→ **WHAT YOU WILL DO**
Lay out every line of the records below as a numbered list, leaving out the blank lines.

----- MATERIAL FOR THIS EXERCISE

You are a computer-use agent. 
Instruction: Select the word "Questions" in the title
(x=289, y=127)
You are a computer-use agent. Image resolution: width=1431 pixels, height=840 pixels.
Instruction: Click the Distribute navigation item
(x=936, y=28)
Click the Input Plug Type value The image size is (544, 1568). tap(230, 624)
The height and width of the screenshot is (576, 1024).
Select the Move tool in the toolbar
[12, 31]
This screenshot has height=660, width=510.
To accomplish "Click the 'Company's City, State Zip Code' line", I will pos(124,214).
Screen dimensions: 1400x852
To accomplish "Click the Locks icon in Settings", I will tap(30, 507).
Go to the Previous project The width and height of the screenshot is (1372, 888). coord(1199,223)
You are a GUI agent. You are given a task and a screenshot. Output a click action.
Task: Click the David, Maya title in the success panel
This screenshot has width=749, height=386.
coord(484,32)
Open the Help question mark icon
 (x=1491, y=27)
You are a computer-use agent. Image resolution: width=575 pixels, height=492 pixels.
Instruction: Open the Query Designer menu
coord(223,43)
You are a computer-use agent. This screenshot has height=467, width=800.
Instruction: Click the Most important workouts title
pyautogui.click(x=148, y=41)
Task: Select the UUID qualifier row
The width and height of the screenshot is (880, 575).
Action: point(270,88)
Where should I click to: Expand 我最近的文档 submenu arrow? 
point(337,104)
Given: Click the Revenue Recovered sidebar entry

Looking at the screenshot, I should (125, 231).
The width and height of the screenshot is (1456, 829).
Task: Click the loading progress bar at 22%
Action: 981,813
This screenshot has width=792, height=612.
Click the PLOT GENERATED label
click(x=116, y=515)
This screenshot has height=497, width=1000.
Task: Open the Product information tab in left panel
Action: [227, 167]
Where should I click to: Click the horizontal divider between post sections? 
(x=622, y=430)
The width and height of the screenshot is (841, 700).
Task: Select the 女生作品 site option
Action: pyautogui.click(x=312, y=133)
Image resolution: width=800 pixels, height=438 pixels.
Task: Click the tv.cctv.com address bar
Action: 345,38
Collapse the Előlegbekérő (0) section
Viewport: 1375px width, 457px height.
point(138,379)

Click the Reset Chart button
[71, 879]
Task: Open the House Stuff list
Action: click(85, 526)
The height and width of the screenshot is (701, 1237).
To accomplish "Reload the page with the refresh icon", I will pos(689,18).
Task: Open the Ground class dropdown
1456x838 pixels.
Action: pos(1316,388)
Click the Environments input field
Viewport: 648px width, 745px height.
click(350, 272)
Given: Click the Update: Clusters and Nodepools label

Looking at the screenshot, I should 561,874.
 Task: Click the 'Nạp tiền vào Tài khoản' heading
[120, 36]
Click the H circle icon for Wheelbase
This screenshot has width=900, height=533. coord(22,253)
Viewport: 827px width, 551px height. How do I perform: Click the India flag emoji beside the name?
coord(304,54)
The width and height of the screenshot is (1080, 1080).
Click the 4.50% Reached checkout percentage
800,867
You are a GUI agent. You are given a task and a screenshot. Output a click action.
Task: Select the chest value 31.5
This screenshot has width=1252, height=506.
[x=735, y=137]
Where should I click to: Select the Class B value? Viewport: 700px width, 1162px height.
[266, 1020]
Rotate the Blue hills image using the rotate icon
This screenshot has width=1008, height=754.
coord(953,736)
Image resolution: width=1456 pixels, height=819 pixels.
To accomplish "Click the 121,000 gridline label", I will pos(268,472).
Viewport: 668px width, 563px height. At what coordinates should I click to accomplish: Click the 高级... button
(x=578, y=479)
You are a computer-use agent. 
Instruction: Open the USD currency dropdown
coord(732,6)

----------

→ **OUTPUT**
1. You are a computer-use agent. 
2. Instruction: Select the word "Questions" in the title
3. (x=289, y=127)
4. You are a computer-use agent. Image resolution: width=1431 pixels, height=840 pixels.
5. Instruction: Click the Distribute navigation item
6. (x=936, y=28)
7. Click the Input Plug Type value The image size is (544, 1568). tap(230, 624)
8. The height and width of the screenshot is (576, 1024).
9. Select the Move tool in the toolbar
10. [12, 31]
11. This screenshot has height=660, width=510.
12. To accomplish "Click the 'Company's City, State Zip Code' line", I will pos(124,214).
13. Screen dimensions: 1400x852
14. To accomplish "Click the Locks icon in Settings", I will tap(30, 507).
15. Go to the Previous project The width and height of the screenshot is (1372, 888). coord(1199,223)
16. You are a GUI agent. You are given a task and a screenshot. Output a click action.
17. Task: Click the David, Maya title in the success panel
18. This screenshot has width=749, height=386.
19. coord(484,32)
20. Open the Help question mark icon
21.  (x=1491, y=27)
22. You are a computer-use agent. Image resolution: width=575 pixels, height=492 pixels.
23. Instruction: Open the Query Designer menu
24. coord(223,43)
25. You are a computer-use agent. This screenshot has height=467, width=800.
26. Instruction: Click the Most important workouts title
27. pyautogui.click(x=148, y=41)
28. Task: Select the UUID qualifier row
29. The width and height of the screenshot is (880, 575).
30. Action: point(270,88)
31. Where should I click to: Expand 我最近的文档 submenu arrow? 
32. point(337,104)
33. Given: Click the Revenue Recovered sidebar entry
34. Looking at the screenshot, I should (125, 231).
35. The width and height of the screenshot is (1456, 829).
36. Task: Click the loading progress bar at 22%
37. Action: 981,813
38. This screenshot has width=792, height=612.
39. Click the PLOT GENERATED label
40. click(x=116, y=515)
41. This screenshot has height=497, width=1000.
42. Task: Open the Product information tab in left panel
43. Action: [227, 167]
44. Where should I click to: Click the horizontal divider between post sections? 
45. (x=622, y=430)
46. The width and height of the screenshot is (841, 700).
47. Task: Select the 女生作品 site option
48. Action: pyautogui.click(x=312, y=133)
49. Image resolution: width=800 pixels, height=438 pixels.
50. Task: Click the tv.cctv.com address bar
51. Action: 345,38
52. Collapse the Előlegbekérő (0) section
53. Viewport: 1375px width, 457px height.
54. point(138,379)
55. Click the Reset Chart button
56. [71, 879]
57. Task: Open the House Stuff list
58. Action: click(85, 526)
59. The height and width of the screenshot is (701, 1237).
60. To accomplish "Reload the page with the refresh icon", I will pos(689,18).
61. Task: Open the Ground class dropdown
62. 1456x838 pixels.
63. Action: pos(1316,388)
64. Click the Environments input field
65. Viewport: 648px width, 745px height.
66. click(350, 272)
67. Given: Click the Update: Clusters and Nodepools label
68. Looking at the screenshot, I should 561,874.
69.  Task: Click the 'Nạp tiền vào Tài khoản' heading
70. [120, 36]
71. Click the H circle icon for Wheelbase
72. This screenshot has width=900, height=533. coord(22,253)
73. Viewport: 827px width, 551px height. How do I perform: Click the India flag emoji beside the name?
74. coord(304,54)
75. The width and height of the screenshot is (1080, 1080).
76. Click the 4.50% Reached checkout percentage
77. 800,867
78. You are a GUI agent. You are given a task and a screenshot. Output a click action.
79. Task: Select the chest value 31.5
80. This screenshot has width=1252, height=506.
81. [x=735, y=137]
82. Where should I click to: Select the Class B value? Viewport: 700px width, 1162px height.
83. [266, 1020]
84. Rotate the Blue hills image using the rotate icon
85. This screenshot has width=1008, height=754.
86. coord(953,736)
87. Image resolution: width=1456 pixels, height=819 pixels.
88. To accomplish "Click the 121,000 gridline label", I will pos(268,472).
89. Viewport: 668px width, 563px height. At what coordinates should I click to accomplish: Click the 高级... button
90. (x=578, y=479)
91. You are a computer-use agent. 
92. Instruction: Open the USD currency dropdown
93. coord(732,6)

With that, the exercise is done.